Essa criança – repete-se –, humanamente igual a todas as outras, cresceu e foi Homem e foi dínamo de novas energias, duma nova força filosófica, social, económica e religiosa. Esse homem – génio diferente de quantos pisaram a Terra antes e depois dele – foi a prova acabada da similitude com o próprio Deus, porque, tal como nós, partícula indivisível dessa mesma Energia Universal, ainda que a “centelha” (Dele) fosse bem mais intensa que a de cada um de nós. Essa criança a quem chamaram de Emanuel, Messias, Jesus e Cristo era, para além da enorme essência divina de que estava imbuído, sobretudo, um homem bom que amava todas as coisas e todos os seres viventes e que sofria, numa solidariedade inultrapassável, as dores de todos os oprimidos e, por isso, condoído, dava conforto, lenitivo e “cura”, pela sua enorme capacidade psíquica, às maleitas físicas, mentais e espirituais de quem dele se abeirava.
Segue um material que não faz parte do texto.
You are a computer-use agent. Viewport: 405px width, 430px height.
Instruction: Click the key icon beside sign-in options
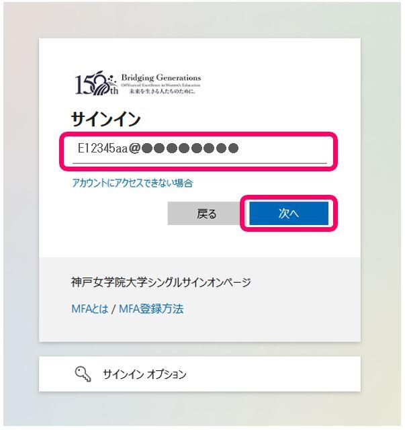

Natal é o acto de dar sem condicionalismos, nem demora. É Amar e Viver a alegria própria e a dos que estando carentes, numa solidão sem culpa, sentem e sabem que ainda existem almas capazes de lhes enviarem uma flor, uma fatia de bolo, um agasalho para os rigores do Inverno e, quanto mais não seja, um simples, mas muito terno, beijo ou uma palavra plena de afecto e sinceridade. Natal é pensar nas pessoas com deficiência carecidas de apoio, nos idosos que chegaram ao fim de suas vidas de mil canseiras pobres e abandonados, nas crianças famintas de pão, de carinho e de amor. Mas... Natal não pode ser esmola, nem nada que se lhe pareça. Natal não pode ser filantropia de instituições de benemerência, nem de clubes de serviços com gente bem instalada na vida, mas árida de vivências que não sejam a sua futilidade.

Natal é ser Homem – em toda a dimensão do termo – é entender, viver e sofrer com o próximo as suas angústias e dores. Natal é – numa palavra – Amor! Amor todos os dias e a todas as horas!